Concentration: The network decides to implement one of the strategies considered in the enumeration phase

Adaptation:The SN implements the features it decided on.

Propagation: The network makes users aware of changes via updates to the end-user license agreement (EULA). This provides the information to all users uniformly.

Elimination: The network decides to not pursue/consider certain options in the future. This could be results of “passing a point of no return.” For example, once Facebook was opened from a group of segregated, college-oriented social networks to a large, entirely public space, the network would never return to the smaller, segregated communities for the sake of this larger customer base.

The bottom half of the diagram shows the users’ SIS components/functions. Each user may behave individually, so this is analyzed on a per user basis. They are as follows:

Enumeration: The users have choices such as continuing to use, reducing usage, leaving, increasing usage, changing settings. This is mainly due to the changes in privacy that will occur. Each user may react differently.

Concentration: Users decide what their behavior will be in the future because of their preferences to privacy.

Adaptation: Users alter (or keep the same) behavior according to their preferences and decisions made.

Propagation: Users voice their opinions within the network itself (and also in external networks) with the possibility of changing others’ opinions by doing so.

Elimination:Some users, as a result of the privacy changes or other causes, leave the network, or become very infrequent users.

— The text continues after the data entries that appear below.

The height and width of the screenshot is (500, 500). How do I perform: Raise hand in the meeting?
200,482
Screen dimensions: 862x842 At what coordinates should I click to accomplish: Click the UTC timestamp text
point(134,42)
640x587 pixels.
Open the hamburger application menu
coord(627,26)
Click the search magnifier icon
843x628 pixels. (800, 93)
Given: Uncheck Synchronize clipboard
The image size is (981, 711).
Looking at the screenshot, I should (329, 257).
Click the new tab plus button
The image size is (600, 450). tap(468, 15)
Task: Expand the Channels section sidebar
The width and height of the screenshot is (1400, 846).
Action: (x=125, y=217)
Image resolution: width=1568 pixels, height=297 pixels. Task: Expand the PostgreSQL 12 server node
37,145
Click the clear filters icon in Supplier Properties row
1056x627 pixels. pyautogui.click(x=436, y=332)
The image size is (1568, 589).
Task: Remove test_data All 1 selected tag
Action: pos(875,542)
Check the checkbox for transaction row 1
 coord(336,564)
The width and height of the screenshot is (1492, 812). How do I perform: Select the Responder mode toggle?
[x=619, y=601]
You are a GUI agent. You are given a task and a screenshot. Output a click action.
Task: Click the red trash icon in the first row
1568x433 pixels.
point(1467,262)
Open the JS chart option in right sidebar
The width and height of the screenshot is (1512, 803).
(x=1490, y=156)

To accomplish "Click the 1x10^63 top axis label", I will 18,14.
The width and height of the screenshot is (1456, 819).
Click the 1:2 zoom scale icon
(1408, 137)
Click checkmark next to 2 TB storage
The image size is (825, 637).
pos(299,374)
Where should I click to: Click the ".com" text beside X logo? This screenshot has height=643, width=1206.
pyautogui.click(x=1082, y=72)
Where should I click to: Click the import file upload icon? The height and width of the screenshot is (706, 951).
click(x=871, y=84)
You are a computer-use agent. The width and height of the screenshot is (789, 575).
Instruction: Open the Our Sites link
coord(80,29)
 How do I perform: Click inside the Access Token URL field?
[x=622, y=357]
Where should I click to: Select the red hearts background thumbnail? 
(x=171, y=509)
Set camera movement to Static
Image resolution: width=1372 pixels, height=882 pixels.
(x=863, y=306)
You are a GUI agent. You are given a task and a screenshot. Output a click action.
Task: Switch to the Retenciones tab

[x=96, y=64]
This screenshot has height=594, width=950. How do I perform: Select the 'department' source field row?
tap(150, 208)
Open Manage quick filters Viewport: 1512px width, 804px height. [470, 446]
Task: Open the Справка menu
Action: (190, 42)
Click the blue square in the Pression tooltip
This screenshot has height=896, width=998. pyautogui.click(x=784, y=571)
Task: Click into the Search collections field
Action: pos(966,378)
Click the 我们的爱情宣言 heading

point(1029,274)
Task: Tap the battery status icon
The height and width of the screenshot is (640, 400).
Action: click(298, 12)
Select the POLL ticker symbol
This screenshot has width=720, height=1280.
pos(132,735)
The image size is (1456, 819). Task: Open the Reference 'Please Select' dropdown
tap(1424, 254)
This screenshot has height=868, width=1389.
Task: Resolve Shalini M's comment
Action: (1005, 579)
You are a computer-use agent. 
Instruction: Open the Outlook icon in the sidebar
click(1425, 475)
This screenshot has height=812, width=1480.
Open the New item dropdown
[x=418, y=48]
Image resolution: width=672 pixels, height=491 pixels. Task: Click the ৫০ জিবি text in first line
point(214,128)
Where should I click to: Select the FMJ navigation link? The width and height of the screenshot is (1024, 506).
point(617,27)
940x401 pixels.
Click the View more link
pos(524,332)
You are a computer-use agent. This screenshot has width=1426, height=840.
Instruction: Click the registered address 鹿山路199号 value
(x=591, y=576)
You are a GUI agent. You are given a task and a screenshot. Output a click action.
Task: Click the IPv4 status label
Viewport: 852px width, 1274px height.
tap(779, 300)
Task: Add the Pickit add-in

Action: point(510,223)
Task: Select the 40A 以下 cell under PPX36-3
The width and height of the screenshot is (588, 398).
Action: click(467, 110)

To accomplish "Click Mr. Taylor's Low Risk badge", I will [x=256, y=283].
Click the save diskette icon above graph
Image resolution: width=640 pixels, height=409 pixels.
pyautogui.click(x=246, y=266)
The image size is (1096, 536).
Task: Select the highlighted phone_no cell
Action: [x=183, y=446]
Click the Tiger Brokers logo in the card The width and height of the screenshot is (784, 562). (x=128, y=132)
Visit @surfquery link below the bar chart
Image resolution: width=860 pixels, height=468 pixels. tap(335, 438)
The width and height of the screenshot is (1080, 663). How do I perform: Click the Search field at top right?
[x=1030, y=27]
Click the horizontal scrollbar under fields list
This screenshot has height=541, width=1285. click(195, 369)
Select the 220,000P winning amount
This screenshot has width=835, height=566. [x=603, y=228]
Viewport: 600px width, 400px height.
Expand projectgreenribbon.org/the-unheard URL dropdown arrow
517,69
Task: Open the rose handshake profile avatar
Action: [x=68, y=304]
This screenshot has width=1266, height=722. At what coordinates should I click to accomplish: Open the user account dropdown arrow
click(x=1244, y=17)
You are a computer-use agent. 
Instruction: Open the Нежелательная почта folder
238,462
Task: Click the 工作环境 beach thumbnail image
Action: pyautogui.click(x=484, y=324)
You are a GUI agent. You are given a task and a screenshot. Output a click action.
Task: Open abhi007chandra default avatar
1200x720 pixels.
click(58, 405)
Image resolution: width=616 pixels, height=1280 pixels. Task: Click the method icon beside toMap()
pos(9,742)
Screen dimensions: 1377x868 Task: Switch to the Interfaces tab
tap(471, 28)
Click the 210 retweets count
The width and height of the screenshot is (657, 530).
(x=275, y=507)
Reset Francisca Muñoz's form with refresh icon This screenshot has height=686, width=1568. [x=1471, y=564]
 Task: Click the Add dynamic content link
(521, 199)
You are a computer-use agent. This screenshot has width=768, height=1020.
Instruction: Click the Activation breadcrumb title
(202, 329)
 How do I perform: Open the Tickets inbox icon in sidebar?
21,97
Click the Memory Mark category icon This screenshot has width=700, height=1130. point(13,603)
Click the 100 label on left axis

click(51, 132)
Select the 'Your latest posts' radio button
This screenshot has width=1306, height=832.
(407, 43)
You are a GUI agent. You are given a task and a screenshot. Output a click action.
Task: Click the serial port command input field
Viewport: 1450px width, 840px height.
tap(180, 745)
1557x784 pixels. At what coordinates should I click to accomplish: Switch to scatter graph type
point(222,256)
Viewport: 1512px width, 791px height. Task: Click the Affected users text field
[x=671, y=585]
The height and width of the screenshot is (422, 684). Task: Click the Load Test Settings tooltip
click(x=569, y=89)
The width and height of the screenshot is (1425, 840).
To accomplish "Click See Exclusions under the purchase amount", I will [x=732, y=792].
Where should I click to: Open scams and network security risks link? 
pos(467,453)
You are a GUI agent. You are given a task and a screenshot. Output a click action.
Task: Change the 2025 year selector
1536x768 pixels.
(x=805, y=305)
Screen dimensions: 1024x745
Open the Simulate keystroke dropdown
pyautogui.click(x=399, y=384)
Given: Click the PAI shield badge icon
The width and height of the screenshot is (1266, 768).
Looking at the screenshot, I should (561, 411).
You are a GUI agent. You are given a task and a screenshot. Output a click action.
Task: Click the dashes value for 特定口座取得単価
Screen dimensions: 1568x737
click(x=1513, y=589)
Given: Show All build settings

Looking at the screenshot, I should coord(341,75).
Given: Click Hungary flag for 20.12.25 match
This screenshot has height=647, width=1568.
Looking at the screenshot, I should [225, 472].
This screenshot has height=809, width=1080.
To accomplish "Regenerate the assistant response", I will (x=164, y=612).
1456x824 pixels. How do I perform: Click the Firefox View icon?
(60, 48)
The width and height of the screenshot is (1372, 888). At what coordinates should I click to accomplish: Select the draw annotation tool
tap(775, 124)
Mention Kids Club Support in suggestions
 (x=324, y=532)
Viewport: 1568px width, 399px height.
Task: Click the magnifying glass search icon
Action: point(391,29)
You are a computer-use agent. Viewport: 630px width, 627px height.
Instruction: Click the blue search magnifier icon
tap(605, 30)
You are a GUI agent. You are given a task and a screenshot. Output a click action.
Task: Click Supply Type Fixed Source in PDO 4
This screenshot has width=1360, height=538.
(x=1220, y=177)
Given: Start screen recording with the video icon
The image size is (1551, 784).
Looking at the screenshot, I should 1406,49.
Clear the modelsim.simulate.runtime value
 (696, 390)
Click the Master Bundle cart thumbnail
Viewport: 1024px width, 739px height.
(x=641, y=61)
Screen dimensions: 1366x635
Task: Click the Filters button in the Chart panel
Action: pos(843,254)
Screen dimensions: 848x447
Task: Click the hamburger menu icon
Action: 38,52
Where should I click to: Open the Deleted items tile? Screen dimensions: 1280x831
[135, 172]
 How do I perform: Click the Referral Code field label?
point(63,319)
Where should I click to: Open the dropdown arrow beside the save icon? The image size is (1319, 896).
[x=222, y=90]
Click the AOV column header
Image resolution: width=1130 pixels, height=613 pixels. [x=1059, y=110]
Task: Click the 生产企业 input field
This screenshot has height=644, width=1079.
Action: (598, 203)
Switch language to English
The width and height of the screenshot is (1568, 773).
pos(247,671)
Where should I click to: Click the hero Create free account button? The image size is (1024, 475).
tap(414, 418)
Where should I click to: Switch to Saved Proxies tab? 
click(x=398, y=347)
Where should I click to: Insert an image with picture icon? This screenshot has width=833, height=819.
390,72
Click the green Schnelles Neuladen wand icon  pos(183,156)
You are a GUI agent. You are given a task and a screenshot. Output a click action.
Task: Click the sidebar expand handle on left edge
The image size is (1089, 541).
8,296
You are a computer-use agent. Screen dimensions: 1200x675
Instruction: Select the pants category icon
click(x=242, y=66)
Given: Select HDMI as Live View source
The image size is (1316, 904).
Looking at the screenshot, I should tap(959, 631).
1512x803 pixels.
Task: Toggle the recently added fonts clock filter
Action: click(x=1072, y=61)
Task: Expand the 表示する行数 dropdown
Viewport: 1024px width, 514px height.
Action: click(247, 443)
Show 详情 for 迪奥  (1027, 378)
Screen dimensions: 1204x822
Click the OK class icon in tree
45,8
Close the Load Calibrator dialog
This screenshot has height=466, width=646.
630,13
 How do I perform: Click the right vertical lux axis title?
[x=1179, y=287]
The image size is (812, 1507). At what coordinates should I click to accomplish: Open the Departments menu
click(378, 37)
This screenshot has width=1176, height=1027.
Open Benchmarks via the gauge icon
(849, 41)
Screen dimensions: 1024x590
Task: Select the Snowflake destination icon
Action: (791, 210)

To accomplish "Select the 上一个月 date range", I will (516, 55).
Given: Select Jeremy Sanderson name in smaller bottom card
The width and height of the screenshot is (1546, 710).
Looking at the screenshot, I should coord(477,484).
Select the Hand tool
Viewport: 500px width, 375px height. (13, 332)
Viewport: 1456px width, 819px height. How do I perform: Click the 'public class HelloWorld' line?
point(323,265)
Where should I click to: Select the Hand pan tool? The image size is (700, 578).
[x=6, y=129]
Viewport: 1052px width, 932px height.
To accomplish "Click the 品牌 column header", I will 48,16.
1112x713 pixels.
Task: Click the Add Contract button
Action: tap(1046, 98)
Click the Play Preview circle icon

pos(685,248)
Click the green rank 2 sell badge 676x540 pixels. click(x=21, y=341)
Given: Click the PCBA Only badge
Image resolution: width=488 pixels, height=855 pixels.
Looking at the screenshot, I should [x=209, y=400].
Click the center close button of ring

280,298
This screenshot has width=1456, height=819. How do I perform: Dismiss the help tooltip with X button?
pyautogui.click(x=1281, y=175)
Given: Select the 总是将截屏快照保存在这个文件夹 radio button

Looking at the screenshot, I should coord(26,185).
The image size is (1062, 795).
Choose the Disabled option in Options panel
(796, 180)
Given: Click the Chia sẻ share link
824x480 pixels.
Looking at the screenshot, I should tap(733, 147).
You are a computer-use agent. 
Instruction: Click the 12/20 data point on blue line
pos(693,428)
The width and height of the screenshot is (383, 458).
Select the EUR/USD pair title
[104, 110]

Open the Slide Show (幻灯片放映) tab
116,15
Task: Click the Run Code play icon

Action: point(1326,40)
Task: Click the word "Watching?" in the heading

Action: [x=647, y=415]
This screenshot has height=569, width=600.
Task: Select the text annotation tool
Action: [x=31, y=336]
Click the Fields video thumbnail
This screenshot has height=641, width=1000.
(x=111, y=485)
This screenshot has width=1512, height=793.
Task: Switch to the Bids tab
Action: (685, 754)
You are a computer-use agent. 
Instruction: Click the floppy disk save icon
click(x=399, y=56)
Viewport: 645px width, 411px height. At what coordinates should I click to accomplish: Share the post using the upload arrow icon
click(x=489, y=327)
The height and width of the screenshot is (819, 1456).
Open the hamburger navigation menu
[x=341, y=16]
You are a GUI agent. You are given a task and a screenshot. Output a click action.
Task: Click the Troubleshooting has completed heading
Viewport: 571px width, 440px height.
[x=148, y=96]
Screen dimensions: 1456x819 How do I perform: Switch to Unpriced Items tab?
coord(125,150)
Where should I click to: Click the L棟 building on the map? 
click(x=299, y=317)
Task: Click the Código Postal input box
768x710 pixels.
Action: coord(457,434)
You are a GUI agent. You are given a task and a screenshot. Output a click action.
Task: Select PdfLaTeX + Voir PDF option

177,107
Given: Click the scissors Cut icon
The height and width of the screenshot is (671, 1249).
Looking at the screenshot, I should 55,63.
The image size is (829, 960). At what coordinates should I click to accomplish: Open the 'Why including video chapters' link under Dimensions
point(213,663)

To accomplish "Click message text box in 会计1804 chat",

There are several areas where the two sub-networks communicate between each other. The first is after the network has implemented its changes in privacy policies, it propagates these changes to the users via the end user license agreement (EULA). This update is then considered as part of the enumeration process for each user. The other major communication is from the users to the network. These come from the users’ choices in the Concentration component, their expressions of opinion in the Propagation component, and the users that stop using the network during the Elimination component. The Concentration and Elimination components feed directly into the Enumeration component of the network because the network will consider these the most in the major decisions that take place at the Enumeration component. The users’ Propagation component feeds to the network’s Adaptation component as a means for the network to make small modifications to its policies before returning through a whole decision cycle.